**Текст документа**
----------------------------------------

С 1936 г. М. В. Воеводский возглавляет работу Деснинской экспедиции, перед которой ставится задача комплексного исследования памятников бассейна р. Десны от палеолита до средневековья включительно. В 1944 г., вместе с профессором В. И. Громовым, он руководит разведками и раскопками Рязанской экспедиции в бассейне рр. Оки и Цны (Студзицкая С. В., 1988, с.12)

В августе 1946 г. Михаил Вацлавович впервые посетил Курск. «Во время осмотра археологического отдела КОКМа было обнаружено много кремневых орудий классического солютре, добытых сотрудником Курского музея В. И. Самсоновым в 1941 г. Ввиду большого интереса было решено произвести обследование местонахождения» (ГАКО. Ф.Р-3139, оп.8, д.128, л. 82). Сопровождаемые В. И. Самсоновым, М. В. Воеводский и бывшие с ним сотрудники Деснинской экспедиции М. Д. Гвоздовер, О. Н. Мельниковская, В. Е. Звягинцева выехали в Авдеево. «Для выяснения условий залегания культурного слоя и сбора датирующих предметов нами, — писали в отчёте участники разведки, — был заложен на левом берегу р. Рогозны раскоп № 1 размером 5,5 х 10 м, ряд зачисток на берегу по обе стороны раскопа и несколько шурфов в глубину поймы — в сторону русла р.Сейма» (ГАКО. Ф.Р-3139, оп.8, д.128, л.83).

С.Н. Замятнин.
Рис. 10.
«Палеолитическая Венера».
Авдеевская стоянка.
(Октябрьский район).

Работы, проведенные Деснинской экспедицией в 1947-1948 гг., ознаменовали начало нового этапа в археологическом изучении Курской земли. Сотрудниками экспедиции проводятся широкомасштабные раскопки Авдеевской верхнепалеолитической стоянки (Воеводский М. В., 1946-1948 гг.; Гвоздовер М. Д., 1946-1947 гг.), исследуется Липинский археологический комплекс: селище (Розенфельдт Р. Л., 1948 г.), курганный (Засурцев П. И., 1948-1949 гг.) и грунтовый (Алихова А. Е., 1948 г.; Засурцев П. И., 1949 г.) могильники, городище (Розенфельдт Р. Л., 1947 г.; Засурцев П. И., 1951 г.); проводится шурфовка Шуклинского городища (Мельниковская О. Н., 1947 г.), обследуются селища скифского времени в районе Авдеева и Липина (Алихова А. Е., 1946-1948 гг.).

----------------------------------------

**Фрагменты данных**
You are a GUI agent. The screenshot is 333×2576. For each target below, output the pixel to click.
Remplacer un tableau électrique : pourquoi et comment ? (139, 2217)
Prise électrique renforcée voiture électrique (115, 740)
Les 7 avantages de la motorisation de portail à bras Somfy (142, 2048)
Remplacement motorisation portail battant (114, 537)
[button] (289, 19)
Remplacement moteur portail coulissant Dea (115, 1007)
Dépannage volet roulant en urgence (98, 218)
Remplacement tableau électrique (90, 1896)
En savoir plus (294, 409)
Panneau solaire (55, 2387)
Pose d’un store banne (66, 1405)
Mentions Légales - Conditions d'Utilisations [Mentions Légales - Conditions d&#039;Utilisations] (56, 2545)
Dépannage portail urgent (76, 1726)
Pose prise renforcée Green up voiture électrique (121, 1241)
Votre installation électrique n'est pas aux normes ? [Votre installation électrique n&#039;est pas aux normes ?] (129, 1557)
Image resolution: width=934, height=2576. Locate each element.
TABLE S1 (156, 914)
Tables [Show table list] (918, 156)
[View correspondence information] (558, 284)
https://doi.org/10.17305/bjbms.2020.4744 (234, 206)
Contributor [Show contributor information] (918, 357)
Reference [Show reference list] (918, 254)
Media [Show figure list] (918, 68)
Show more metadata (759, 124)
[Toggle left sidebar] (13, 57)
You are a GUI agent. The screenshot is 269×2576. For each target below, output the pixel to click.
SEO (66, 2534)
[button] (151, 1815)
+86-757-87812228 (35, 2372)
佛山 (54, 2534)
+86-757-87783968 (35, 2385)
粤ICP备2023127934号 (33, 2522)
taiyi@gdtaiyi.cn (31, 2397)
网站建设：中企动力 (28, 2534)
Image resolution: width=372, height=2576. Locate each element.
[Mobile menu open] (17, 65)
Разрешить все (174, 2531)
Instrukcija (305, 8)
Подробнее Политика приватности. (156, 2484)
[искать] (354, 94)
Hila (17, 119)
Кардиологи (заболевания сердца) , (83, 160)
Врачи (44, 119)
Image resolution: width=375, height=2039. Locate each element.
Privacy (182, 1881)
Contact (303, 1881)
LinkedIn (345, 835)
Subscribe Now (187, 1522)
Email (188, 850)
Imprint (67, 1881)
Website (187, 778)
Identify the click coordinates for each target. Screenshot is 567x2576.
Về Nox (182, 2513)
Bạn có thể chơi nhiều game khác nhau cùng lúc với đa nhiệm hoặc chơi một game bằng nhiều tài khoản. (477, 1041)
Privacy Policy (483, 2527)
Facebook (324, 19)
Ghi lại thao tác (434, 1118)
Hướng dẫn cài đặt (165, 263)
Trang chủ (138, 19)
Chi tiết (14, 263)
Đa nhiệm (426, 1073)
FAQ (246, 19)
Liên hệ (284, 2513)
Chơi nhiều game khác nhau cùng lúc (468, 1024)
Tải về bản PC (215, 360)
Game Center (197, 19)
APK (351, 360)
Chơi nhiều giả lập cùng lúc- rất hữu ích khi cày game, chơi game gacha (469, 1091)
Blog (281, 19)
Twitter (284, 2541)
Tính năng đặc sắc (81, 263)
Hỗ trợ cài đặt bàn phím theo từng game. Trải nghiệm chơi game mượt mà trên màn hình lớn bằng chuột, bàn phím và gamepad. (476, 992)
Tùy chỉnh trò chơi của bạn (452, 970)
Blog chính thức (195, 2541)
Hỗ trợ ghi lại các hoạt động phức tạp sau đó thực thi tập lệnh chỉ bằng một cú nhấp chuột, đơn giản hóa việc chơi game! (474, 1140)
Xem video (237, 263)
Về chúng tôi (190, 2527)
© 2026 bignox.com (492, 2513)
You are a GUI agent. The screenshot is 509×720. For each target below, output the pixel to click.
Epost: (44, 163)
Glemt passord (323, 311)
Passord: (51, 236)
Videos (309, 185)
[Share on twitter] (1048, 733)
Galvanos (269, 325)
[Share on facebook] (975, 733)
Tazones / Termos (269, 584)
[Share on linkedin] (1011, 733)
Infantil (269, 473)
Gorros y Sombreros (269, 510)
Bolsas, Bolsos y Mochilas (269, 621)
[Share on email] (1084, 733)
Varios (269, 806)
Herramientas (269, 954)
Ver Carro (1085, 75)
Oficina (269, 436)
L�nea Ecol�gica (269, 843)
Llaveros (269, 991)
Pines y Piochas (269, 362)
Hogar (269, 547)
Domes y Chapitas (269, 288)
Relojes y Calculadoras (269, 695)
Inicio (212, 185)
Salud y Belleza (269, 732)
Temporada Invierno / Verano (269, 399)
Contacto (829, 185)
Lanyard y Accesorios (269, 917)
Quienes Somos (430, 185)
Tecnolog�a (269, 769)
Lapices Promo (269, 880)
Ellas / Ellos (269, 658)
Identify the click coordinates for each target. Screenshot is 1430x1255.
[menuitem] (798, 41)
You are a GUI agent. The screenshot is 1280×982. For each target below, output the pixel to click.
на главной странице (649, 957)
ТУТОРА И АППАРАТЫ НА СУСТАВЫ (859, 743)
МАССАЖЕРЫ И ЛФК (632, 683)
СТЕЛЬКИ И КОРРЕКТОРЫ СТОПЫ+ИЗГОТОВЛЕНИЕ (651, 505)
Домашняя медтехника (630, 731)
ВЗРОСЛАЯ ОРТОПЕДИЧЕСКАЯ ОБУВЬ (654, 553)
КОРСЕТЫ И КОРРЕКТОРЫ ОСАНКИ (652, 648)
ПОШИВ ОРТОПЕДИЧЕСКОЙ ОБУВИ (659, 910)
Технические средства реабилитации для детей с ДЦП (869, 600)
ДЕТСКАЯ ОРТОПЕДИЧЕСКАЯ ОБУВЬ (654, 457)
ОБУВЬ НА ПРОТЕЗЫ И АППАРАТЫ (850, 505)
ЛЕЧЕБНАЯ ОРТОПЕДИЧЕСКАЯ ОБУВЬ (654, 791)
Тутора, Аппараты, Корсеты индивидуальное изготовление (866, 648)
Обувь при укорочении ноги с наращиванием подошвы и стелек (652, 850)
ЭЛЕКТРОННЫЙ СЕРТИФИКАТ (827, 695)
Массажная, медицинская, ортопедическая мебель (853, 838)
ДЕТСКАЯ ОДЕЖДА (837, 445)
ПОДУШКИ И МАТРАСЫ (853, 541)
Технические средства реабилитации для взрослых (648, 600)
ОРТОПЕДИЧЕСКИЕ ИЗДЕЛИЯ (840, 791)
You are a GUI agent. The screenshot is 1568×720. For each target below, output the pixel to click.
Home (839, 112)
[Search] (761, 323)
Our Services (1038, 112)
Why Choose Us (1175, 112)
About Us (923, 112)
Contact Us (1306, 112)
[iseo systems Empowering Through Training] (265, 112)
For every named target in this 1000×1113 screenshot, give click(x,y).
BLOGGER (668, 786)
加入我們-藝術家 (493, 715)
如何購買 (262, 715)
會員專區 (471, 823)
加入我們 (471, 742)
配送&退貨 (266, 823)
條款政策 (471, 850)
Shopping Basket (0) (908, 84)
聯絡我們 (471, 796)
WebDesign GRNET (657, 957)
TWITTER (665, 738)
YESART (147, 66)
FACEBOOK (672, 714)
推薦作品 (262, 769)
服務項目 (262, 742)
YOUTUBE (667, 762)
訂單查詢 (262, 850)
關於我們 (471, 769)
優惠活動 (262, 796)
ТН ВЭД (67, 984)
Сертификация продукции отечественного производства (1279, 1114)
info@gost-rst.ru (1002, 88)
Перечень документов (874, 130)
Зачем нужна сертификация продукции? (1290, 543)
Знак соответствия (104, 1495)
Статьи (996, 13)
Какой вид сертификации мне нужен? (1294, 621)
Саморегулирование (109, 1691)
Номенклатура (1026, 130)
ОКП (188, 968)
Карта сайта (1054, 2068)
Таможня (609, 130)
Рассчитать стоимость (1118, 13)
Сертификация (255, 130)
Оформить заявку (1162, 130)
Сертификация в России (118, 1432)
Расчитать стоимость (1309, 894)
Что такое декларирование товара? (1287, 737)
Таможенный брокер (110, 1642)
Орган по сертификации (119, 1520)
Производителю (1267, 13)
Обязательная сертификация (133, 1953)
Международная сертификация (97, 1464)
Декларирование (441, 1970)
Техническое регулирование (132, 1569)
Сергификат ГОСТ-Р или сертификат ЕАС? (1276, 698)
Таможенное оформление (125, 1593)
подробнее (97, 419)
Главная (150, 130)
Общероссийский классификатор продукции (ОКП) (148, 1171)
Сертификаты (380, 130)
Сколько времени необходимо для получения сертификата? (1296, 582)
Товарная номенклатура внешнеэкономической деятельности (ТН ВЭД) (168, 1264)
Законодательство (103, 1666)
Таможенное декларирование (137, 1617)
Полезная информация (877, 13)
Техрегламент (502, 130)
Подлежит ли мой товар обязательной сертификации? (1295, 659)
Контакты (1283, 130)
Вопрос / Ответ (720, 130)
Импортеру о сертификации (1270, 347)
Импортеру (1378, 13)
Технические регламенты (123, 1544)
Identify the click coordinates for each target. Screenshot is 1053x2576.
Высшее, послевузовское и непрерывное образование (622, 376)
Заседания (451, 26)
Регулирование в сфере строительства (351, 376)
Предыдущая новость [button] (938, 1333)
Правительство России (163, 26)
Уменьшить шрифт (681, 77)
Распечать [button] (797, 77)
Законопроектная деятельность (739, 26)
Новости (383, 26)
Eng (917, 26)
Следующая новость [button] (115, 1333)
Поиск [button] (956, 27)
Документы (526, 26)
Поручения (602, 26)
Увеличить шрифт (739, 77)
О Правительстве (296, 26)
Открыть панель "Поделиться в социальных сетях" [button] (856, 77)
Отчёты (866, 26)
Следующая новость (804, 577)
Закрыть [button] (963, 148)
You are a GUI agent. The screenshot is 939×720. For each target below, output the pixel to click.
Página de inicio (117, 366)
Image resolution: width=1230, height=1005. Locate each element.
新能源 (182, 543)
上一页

----------------------------------------

**Что требуется**
1: Ответьте по тексту о Деснинской экспедиции:
(а) Когда М. В. Воеводский впервые посетил Курск?
(б) Какого размера был раскоп № 1 на левом берегу р. Рогозны?
(в) Кто и в каком году проводил шурфовку Шуклинского городища?
2: Перепишите фрагмент текста о Деснинской экспедиции от слов «С.Н. Замятнин.» до слов «Е., 1946-1948 гг.).», заменив «Курской земли» на «Курского края».

**Полные ответы**
1:
(а) В августе 1946 г.
(б) 5,5 х 10 м.
(в) О. Н. Мельниковская, в 1947 г.

2:
С.Н. Замятнин.
Рис. 10.
«Палеолитическая Венера».
Авдеевская стоянка.
(Октябрьский район).

Работы, проведенные Деснинской экспедицией в 1947-1948 гг., ознаменовали начало нового этапа в археологическом изучении Курского края. Сотрудниками экспедиции проводятся широкомасштабные раскопки Авдеевской верхнепалеолитической стоянки (Воеводский М. В., 1946-1948 гг.; Гвоздовер М. Д., 1946-1947 гг.), исследуется Липинский археологический комплекс: селище (Розенфельдт Р. Л., 1948 г.), курганный (Засурцев П. И., 1948-1949 гг.) и грунтовый (Алихова А. Е., 1948 г.; Засурцев П. И., 1949 г.) могильники, городище (Розенфельдт Р. Л., 1947 г.; Засурцев П. И., 1951 г.); проводится шурфовка Шуклинского городища (Мельниковская О. Н., 1947 г.), обследуются селища скифского времени в районе Авдеева и Липина (Алихова А. Е., 1946-1948 гг.).